**TASK DIRECTIONS:** Starting with the line that contains "Image resolution: width=1292", set down each line through the end of the entries below, exactly and with nothing added.

**PROVIDED INFORMATION:**
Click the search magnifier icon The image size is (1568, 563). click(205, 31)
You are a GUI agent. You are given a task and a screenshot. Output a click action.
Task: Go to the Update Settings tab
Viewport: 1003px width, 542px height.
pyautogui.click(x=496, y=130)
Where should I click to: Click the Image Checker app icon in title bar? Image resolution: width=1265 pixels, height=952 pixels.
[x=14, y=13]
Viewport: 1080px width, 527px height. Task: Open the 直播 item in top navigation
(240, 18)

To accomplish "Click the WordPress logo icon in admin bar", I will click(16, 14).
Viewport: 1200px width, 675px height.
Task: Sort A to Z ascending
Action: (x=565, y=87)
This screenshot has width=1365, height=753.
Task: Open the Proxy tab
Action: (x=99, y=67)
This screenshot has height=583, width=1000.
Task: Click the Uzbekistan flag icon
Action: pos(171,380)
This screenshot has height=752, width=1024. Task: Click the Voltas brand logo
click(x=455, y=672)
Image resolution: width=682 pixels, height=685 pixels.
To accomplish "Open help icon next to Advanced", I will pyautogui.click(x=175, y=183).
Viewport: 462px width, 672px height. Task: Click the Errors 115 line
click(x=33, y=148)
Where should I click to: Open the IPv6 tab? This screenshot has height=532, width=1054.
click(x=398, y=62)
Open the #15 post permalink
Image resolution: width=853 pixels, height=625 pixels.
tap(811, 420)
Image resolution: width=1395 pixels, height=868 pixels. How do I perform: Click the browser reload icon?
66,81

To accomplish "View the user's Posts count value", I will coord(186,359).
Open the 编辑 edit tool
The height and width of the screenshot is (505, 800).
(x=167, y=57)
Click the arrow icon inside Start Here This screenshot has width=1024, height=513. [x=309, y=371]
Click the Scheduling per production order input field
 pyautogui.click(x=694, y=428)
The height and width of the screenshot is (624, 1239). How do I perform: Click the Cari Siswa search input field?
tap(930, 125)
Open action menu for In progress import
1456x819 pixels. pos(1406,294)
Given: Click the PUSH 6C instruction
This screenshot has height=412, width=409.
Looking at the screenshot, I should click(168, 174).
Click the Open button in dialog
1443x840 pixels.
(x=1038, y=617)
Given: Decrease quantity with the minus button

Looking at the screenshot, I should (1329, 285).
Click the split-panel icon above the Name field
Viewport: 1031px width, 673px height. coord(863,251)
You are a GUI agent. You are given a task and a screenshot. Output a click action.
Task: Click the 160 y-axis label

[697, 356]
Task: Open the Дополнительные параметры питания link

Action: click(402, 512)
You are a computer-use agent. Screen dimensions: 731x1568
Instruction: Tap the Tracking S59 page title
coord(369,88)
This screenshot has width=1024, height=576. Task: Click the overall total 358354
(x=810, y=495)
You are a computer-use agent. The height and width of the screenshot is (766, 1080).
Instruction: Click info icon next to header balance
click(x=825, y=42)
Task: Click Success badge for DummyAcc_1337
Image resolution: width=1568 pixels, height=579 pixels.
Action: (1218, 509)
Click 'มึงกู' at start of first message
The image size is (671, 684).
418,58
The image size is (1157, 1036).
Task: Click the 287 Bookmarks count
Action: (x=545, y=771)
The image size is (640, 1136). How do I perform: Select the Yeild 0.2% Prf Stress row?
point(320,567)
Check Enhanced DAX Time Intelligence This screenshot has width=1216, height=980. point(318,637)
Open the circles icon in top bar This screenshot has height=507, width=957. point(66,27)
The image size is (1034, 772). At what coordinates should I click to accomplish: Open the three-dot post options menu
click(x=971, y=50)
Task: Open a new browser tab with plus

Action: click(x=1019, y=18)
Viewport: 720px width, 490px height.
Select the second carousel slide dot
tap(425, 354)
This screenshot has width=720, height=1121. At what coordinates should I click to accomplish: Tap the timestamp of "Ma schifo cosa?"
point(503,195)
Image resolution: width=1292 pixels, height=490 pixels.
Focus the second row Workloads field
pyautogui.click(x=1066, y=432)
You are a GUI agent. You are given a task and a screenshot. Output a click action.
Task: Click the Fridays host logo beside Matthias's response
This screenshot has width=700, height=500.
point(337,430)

**RESPONSE TO THE TASK:**
Image resolution: width=1292 pixels, height=490 pixels.
Focus the second row Workloads field
pyautogui.click(x=1066, y=432)
You are a GUI agent. You are given a task and a screenshot. Output a click action.
Task: Click the Fridays host logo beside Matthias's response
This screenshot has width=700, height=500.
point(337,430)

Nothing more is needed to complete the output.